In their first outing against hundreds of other students from around Canterbury, Rangi Ruru Girls’ School has won two categories at the regional RoboCup Junior New Zealand competition.

Two teams of Year 9 and 10 students from Rangi Ruru competed in the senior Soccer and Theatre sections of the Christchurch regional event at CPIT.

In the Soccer category, team members Abby Croot, Eugene In and Yang Kun Xiang designed and programmed two robots to compete against an opposing pair of robots. Kicking an infra-red transmitting ball into their designated goal, the team scored the greatest number of goals to win a hard-fought battle.

Suzanna Davis, Charlotte Smillie and Alisha Bedggood won the Theatre category. In this category, the girls programmed robots to music and are encouraged to give their robots real personality. The girls’ winning performance saw the robot get down and boogie to the song “Today Is Gonna Be A Great Day” by Phineas and Ferb.

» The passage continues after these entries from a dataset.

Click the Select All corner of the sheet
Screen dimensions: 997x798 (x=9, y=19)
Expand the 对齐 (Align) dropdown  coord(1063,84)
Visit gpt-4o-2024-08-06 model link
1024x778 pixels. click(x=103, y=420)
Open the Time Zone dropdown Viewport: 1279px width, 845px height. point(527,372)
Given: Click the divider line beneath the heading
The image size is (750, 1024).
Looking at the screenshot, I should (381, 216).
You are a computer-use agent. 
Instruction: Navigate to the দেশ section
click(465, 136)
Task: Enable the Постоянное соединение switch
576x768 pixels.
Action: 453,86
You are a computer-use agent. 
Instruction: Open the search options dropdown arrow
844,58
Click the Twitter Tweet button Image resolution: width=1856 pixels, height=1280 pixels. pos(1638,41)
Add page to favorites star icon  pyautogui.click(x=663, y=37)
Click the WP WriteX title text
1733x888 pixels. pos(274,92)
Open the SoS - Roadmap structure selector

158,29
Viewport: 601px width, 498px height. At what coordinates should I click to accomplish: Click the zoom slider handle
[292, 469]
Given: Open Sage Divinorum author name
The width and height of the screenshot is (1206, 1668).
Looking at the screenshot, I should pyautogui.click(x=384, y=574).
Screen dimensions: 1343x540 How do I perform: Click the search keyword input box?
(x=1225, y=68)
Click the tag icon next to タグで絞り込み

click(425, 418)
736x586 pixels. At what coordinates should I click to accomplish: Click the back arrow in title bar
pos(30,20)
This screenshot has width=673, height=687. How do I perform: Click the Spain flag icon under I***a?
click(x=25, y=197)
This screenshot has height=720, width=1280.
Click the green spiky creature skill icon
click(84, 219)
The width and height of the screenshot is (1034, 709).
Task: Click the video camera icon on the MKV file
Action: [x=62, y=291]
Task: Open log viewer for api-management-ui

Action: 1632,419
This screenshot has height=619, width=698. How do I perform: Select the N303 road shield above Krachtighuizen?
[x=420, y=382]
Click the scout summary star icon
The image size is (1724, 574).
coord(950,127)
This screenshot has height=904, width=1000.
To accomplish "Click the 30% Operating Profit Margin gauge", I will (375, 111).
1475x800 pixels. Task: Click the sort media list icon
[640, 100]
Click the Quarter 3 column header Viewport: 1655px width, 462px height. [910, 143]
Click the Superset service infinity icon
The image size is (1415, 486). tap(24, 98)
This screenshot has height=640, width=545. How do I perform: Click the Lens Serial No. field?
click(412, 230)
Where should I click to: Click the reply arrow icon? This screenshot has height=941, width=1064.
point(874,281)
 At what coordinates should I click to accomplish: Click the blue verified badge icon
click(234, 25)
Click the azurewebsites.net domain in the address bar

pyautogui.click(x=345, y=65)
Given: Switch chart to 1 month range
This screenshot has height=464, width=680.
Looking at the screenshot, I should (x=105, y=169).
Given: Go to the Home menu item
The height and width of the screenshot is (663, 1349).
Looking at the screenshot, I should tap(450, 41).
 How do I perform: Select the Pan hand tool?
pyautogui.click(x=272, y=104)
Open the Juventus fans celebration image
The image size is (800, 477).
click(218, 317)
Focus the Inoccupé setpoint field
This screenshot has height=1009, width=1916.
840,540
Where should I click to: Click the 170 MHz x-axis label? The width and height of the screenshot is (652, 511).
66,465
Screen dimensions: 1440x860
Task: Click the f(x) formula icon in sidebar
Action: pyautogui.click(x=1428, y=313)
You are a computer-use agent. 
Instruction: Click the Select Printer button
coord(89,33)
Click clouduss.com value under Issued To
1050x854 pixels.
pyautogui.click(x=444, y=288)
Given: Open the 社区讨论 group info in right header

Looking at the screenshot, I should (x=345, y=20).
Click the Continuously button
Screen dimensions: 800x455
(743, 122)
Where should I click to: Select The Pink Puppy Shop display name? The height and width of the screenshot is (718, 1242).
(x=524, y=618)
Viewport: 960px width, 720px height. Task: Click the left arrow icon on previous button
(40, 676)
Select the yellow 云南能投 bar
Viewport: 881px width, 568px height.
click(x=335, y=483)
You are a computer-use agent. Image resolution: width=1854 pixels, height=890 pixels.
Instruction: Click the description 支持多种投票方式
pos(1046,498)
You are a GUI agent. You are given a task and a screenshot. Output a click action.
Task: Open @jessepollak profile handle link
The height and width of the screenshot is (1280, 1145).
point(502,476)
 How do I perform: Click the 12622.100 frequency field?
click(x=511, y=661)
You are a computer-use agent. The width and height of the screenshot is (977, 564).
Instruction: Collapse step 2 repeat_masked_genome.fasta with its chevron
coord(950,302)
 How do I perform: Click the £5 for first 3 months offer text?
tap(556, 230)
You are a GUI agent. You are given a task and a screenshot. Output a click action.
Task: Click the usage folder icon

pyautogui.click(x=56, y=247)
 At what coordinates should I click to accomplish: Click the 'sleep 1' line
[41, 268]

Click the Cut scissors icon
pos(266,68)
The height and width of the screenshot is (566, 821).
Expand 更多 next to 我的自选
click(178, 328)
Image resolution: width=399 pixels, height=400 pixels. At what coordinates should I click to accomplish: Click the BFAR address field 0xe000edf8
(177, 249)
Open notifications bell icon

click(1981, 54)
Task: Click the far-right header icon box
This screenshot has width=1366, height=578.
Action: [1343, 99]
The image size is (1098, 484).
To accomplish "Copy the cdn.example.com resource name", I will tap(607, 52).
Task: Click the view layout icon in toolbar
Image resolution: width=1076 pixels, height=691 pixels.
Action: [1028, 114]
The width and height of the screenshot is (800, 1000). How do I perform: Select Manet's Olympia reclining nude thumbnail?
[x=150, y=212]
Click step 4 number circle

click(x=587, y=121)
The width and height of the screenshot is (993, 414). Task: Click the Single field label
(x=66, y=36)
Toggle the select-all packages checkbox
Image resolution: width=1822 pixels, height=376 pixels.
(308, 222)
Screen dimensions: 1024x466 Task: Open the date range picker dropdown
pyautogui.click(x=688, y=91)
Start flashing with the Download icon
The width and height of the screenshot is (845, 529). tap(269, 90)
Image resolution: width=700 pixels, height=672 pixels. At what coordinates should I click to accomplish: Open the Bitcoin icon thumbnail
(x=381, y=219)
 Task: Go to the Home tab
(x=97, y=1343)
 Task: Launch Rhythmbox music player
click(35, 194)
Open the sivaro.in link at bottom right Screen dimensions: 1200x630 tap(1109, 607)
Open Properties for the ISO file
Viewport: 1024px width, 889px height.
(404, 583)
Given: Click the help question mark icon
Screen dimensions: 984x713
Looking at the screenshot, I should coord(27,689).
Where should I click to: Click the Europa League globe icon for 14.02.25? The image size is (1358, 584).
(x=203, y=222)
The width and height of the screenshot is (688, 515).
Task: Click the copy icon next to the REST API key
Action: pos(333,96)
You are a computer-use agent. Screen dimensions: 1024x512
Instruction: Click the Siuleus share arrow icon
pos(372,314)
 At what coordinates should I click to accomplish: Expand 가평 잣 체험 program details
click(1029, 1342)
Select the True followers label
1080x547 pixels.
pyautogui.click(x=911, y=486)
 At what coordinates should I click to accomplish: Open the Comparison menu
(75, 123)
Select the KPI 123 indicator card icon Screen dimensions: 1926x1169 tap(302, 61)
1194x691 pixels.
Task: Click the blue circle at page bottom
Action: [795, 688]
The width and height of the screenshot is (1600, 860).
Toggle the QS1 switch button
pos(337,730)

Commenting on Ministry of Education data out last week which showed that proportionately, fewer girls than boys enter the IT sector despite outperforming boys at every NCEA level, Rangi Ruru School Principal Julie Moor says, historically IT has certainly been a very male dominated area both at school level and beyond, but increasingly girls are enthusiastically and very capably embracing all aspects of IT and in particular robotics and coding.

 

“As a school we have to make sure that we can meet the needs of, and indeed stretch, these capable and tech savvy young women. At the graduate end some of our old girls have been employed by companies such as Google and it’s great to see females increasingly entering this career space,” adds Ms Moor.

 

Rangi Ruru teaches coding and gaming to all Years 9 and 10 students as part of the Digital Technology classes. The school also runs an after school creative technology programme which is open to all students. This focuses of this programme is on interactive hands-on creativity with electronics using an Arduino learning kit.

Technology Faculty Head, Ross Widdup says the result is very pleasing given it is the first year the school has entered the competition.

“The competition allows the girls to put to the test not only their engineering and IT skills, but also encourages organistional skills, creative thinking and teamwork,” said Mr Widdup.

The competition is run in over 30 countries around the world and is now a regular feature of the annual university RoboCup World Finals. The Rangi Ruru team now look forward to the national finals in September and the winner from that will head to the world competition to represent New Zealand.